1. What is ITAM?

IT Asset Management (ITAM) is the governance practice of inventorying, optimizing and managing the complete lifecycle of all technology assets within an organization. These assets include hardware (servers, workstations, network equipment, mobile devices), software (on-premise licenses and SaaS subscriptions), associated contracts and cloud services.

ITAM covers every stage of an asset's lifecycle — from acquisition to decommissioning, including deployment, usage, maintenance and optimization. The goal is to ensure every technology asset delivers maximum value while minimizing costs, risks and compliance issues.

Contrary to common misconception, ITAM is not simply an IT inventory.
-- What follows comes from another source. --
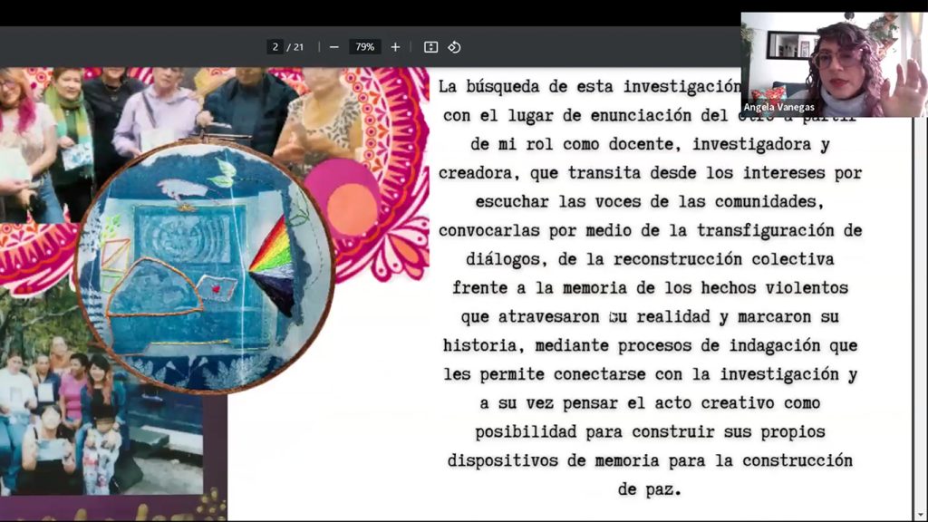Rotate the document with the rotate icon

point(454,47)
It is a strategic discipline at the intersection of financial management, regulatory compliance, cybersecurity and operational optimization.
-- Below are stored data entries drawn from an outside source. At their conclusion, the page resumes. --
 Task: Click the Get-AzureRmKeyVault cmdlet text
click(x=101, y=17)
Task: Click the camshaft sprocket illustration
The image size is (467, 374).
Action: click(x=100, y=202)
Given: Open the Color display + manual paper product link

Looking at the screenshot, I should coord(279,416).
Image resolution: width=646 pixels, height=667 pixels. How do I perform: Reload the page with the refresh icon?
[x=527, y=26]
2. Why ITAM Has Become Essential in 2026

Several converging trends make ITAM more critical than ever in 2026:

Soaring software spending. Organizations spend an average of 30 to 40% of their IT budget on software licenses and SaaS subscriptions. Without ITAM, a significant portion is wasted on over-licensing, duplicates and unused subscriptions. Industry studies estimate that 25 to 30% of purchased software licenses are never used.

Increasingly frequent publisher audits. Microsoft, Oracle, SAP, Adobe and other major publishers are intensifying their compliance audit programs. An audit revealing under-licensing can generate penalties of hundreds of thousands — even millions — of dollars. ITAM, specifically SAM, is the best defense against this risk.

Licensing model complexity. Licensing models have become extremely complex: per-user, per-device, per-processor-core, subscription-based, consumption-based. Without rigorous tracking, it is virtually impossible to determine whether an organization is compliant.

Cloud and SaaS proliferation. Massive adoption of SaaS and cloud infrastructure (Azure, AWS, GCP) creates new ITAM challenges: shadow IT (unapproved software), zombie subscriptions, cloud resource overconsumption.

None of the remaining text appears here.